Higher laser power can cause both power supply brownouts and USB glitches. Unfortunately, there are no definitive tests to isolate the problem or verify the solution, so it comes down to trying a few things to see if the situation improves.
Some previous discussions provide suggestions:
Protip: Use cardboard until you’re certain the problem is resolved.
I am going to guess a loose belt instead of a slipping coupling or pulley. Or it might be loose wheels on the trolley (X) or gantry (Y). The rest of the test pattern looks good to me.
Based on this test, I would say the belts are too tight and it is cogging (skipping steps). Tilt the machine 45° and the gantry or trolley should fall smoothly and slowly the full length of travel.
I admit I am guessing based on your images, but I am positive you have a physics and not a software issue.
I made a test with original shapes but with optimization disabled.
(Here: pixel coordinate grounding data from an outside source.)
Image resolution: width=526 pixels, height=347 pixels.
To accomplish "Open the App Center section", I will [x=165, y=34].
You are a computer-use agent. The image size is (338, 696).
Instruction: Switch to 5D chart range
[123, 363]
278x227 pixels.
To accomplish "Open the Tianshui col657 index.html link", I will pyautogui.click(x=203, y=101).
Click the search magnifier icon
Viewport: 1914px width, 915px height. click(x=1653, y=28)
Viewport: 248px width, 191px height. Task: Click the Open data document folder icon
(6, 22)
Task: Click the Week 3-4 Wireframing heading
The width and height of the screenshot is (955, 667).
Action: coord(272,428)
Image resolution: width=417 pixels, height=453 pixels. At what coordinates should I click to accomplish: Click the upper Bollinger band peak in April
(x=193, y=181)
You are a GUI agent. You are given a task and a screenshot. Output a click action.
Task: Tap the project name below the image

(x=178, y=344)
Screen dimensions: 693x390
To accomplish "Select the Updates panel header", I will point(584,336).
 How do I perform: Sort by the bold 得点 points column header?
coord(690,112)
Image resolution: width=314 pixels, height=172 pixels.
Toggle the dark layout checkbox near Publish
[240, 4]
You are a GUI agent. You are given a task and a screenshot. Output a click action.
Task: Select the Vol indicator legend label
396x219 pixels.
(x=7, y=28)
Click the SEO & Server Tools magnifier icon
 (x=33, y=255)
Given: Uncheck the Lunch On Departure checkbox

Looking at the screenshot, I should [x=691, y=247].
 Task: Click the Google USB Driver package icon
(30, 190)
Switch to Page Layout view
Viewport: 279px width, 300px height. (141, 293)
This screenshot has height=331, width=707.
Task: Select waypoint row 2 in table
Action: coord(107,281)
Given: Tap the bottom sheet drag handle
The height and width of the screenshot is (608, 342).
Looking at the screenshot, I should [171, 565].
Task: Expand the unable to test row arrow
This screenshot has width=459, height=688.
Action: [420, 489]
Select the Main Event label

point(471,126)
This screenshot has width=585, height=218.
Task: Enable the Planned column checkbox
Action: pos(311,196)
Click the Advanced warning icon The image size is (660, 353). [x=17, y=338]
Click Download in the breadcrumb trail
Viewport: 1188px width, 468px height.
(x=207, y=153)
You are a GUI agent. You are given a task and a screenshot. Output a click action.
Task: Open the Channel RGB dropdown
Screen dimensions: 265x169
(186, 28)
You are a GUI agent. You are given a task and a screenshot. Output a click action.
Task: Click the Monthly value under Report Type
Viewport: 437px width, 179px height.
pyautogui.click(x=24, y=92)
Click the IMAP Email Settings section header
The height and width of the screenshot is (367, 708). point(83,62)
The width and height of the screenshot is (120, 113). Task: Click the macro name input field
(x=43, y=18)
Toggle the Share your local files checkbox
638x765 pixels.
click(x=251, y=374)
The results in the pictures below. Could it affect? Optimization disabled or enabled?
It could be possible in Y axis at this moment because I installed an extension kit to the machine and I’m in the fine tuning yet. But on the cuts with optimization disabled the problem disappeared. I don’t know if this could make some effect on the cuts. Any suggestions?
I am a very simple kinda guy.
IOW, If it works, do it. Occam’s laser is my new motto.
That will definitely contribute to Y-axis wobbling.
Some folks have had trouble with homing after installing the extensions. Does the machine home correctly when it’s turned on?
Save the optimized and un-optimized G-Code files:
Then import the files into blank (New) LightBurn workspaces. That will remove the laser control settings and show just the geometry.
If those are identical (and correct!), then the problem is in the controller’s interpretation of the G-Code commands or the machine’s ability to follow them.
If a G-Code files has the errors shown in your first picture, then the problem is in LightBurn’s creation of that G-Code, which will require attention from the programmers.
Yes. The machine home correctly. I did some cuts after optimization disabled and all is working good. Not perfect. I think that axis needs to be calibrated for a perfect job.
That will affect only the scale of the axis and cannot fix anything else that may be wrong.